### Yapacağınız iş
Lütfen aşağıdaki kayıtlarda "Click the 'סטטוס' status field showing פתוחה" ifadesinin geçtiği satırdan "coord(50,162)" ifadesinin geçtiği satıra kadar her şeyi, iki uç satır da dahil, kelimesi kelimesine aktarın.
====
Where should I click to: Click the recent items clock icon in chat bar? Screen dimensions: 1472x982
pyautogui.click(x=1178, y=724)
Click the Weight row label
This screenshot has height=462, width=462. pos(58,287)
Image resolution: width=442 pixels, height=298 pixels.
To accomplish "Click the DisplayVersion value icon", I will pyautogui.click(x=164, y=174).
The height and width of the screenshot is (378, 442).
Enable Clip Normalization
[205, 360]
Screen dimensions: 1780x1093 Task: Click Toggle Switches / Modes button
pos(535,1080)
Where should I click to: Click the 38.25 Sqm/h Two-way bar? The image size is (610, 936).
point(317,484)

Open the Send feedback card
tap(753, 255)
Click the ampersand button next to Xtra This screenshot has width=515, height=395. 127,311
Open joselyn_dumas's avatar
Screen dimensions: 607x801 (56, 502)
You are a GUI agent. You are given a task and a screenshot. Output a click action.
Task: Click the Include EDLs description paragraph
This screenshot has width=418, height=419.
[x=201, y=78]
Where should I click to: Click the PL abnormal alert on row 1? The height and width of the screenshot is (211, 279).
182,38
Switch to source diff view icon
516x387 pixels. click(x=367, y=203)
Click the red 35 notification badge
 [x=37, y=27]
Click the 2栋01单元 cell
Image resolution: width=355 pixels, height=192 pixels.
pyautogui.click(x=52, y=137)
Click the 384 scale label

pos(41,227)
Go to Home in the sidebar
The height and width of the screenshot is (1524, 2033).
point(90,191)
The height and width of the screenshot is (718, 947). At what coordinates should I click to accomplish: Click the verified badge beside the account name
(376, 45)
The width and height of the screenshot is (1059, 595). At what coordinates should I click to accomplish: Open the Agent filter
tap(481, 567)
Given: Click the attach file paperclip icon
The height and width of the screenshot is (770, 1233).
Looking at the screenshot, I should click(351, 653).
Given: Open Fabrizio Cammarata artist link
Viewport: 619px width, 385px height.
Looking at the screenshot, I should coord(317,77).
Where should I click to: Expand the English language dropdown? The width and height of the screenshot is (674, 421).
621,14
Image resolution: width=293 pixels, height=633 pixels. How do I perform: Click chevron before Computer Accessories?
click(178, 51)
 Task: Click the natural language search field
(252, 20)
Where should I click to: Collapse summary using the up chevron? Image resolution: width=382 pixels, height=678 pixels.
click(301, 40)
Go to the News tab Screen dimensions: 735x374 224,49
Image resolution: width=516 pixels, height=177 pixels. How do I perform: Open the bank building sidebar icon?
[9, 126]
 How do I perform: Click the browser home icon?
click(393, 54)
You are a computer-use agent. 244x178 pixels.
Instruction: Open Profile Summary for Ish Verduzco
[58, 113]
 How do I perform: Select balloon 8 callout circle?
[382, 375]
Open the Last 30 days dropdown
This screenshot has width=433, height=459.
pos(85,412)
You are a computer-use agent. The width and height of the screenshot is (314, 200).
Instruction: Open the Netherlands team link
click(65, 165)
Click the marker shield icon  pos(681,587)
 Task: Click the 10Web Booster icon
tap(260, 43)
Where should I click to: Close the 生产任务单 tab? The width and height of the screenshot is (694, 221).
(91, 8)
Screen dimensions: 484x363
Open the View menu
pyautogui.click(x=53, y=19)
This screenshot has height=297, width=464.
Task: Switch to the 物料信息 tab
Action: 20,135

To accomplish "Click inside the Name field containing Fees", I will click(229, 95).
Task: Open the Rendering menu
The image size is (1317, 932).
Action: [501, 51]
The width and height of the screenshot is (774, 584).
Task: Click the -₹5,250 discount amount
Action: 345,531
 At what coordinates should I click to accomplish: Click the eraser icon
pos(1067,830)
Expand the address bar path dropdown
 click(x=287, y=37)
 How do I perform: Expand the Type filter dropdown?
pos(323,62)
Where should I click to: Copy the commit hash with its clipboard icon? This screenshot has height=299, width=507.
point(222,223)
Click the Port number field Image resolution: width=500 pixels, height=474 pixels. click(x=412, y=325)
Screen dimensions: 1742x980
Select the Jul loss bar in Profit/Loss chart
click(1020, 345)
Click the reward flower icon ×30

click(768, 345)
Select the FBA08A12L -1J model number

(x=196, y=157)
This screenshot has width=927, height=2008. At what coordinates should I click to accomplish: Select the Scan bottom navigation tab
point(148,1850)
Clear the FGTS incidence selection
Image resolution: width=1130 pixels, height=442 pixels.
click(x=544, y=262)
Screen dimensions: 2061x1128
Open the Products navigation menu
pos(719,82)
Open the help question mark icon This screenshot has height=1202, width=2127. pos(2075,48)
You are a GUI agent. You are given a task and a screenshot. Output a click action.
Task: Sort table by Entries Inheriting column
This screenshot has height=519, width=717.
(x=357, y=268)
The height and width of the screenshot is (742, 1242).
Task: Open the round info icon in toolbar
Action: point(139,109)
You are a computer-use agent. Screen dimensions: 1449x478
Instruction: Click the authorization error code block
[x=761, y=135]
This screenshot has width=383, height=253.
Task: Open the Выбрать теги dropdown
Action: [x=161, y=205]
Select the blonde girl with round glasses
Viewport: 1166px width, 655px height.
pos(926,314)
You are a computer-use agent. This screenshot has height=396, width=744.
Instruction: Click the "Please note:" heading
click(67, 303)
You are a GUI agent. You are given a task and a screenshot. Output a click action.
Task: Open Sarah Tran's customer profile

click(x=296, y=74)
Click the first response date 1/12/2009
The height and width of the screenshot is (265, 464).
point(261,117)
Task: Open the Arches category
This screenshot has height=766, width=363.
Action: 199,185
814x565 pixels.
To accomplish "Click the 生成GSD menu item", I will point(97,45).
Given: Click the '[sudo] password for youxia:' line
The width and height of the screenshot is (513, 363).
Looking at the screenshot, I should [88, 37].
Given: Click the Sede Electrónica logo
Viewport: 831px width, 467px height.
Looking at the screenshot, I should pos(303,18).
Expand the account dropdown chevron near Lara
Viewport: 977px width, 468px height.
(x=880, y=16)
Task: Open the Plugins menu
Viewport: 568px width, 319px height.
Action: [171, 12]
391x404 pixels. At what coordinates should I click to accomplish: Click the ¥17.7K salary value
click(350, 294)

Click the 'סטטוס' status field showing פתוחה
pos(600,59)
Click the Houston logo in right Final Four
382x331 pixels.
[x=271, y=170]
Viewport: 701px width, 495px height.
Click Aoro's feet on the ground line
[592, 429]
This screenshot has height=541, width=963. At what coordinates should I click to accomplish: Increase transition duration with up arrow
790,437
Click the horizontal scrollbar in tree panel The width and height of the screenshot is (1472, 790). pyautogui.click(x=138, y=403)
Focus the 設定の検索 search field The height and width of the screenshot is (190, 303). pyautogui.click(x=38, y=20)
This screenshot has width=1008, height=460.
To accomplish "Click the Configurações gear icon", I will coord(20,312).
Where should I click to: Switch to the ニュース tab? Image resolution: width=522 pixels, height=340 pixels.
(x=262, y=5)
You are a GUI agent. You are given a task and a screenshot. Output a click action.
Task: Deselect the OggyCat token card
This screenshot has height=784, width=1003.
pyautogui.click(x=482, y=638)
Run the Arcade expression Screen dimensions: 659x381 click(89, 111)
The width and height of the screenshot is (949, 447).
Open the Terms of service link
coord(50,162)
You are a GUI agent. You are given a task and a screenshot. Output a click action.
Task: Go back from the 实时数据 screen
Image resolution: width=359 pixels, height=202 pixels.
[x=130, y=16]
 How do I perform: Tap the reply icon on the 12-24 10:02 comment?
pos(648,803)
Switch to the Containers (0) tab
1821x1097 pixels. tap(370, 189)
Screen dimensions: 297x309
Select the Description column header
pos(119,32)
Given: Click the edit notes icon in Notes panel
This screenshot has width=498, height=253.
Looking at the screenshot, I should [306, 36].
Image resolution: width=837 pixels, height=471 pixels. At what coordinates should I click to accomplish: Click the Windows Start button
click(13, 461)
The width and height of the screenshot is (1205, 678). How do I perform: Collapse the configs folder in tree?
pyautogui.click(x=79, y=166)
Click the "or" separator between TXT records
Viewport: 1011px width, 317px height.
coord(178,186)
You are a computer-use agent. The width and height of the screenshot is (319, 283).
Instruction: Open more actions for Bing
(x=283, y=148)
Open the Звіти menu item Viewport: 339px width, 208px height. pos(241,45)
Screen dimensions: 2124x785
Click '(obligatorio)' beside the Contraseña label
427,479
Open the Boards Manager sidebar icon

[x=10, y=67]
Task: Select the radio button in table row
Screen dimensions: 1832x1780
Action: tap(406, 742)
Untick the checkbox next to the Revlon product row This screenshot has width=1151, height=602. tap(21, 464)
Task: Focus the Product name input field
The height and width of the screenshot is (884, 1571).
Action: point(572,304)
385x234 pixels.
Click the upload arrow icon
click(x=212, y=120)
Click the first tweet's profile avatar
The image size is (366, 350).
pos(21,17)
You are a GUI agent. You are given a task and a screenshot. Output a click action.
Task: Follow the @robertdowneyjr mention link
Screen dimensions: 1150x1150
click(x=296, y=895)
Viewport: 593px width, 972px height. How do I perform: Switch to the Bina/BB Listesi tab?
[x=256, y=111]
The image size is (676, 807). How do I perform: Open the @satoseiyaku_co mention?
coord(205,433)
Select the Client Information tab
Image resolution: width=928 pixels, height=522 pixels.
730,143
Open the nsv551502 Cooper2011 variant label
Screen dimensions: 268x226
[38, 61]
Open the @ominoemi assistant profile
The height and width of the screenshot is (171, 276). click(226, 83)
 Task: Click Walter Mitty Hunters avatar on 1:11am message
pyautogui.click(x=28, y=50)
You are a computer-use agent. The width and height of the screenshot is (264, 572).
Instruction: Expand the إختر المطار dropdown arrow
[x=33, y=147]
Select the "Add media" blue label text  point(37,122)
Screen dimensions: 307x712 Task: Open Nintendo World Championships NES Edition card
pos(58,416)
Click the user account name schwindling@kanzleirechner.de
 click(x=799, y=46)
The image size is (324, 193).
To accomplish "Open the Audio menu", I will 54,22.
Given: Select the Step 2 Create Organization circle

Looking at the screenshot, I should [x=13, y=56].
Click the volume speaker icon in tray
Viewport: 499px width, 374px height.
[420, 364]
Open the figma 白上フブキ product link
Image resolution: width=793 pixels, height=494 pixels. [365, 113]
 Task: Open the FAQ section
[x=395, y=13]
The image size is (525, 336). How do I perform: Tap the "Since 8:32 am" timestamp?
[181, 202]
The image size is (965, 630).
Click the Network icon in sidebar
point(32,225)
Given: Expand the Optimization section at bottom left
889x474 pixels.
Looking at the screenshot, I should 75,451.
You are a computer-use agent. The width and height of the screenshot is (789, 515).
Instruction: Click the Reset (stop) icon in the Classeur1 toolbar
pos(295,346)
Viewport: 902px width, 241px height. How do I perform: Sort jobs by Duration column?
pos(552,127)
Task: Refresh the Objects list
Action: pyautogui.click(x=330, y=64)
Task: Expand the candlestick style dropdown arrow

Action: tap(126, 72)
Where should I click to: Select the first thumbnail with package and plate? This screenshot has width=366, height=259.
====
### Cevap
Click the 'סטטוס' status field showing פתוחה
pos(600,59)
Click the Houston logo in right Final Four
382x331 pixels.
[x=271, y=170]
Viewport: 701px width, 495px height.
Click Aoro's feet on the ground line
[592, 429]
This screenshot has height=541, width=963. At what coordinates should I click to accomplish: Increase transition duration with up arrow
790,437
Click the horizontal scrollbar in tree panel The width and height of the screenshot is (1472, 790). pyautogui.click(x=138, y=403)
Focus the 設定の検索 search field The height and width of the screenshot is (190, 303). pyautogui.click(x=38, y=20)
This screenshot has width=1008, height=460.
To accomplish "Click the Configurações gear icon", I will coord(20,312).
Where should I click to: Switch to the ニュース tab? Image resolution: width=522 pixels, height=340 pixels.
(x=262, y=5)
You are a GUI agent. You are given a task and a screenshot. Output a click action.
Task: Deselect the OggyCat token card
This screenshot has height=784, width=1003.
pyautogui.click(x=482, y=638)
Run the Arcade expression Screen dimensions: 659x381 click(89, 111)
The width and height of the screenshot is (949, 447).
Open the Terms of service link
coord(50,162)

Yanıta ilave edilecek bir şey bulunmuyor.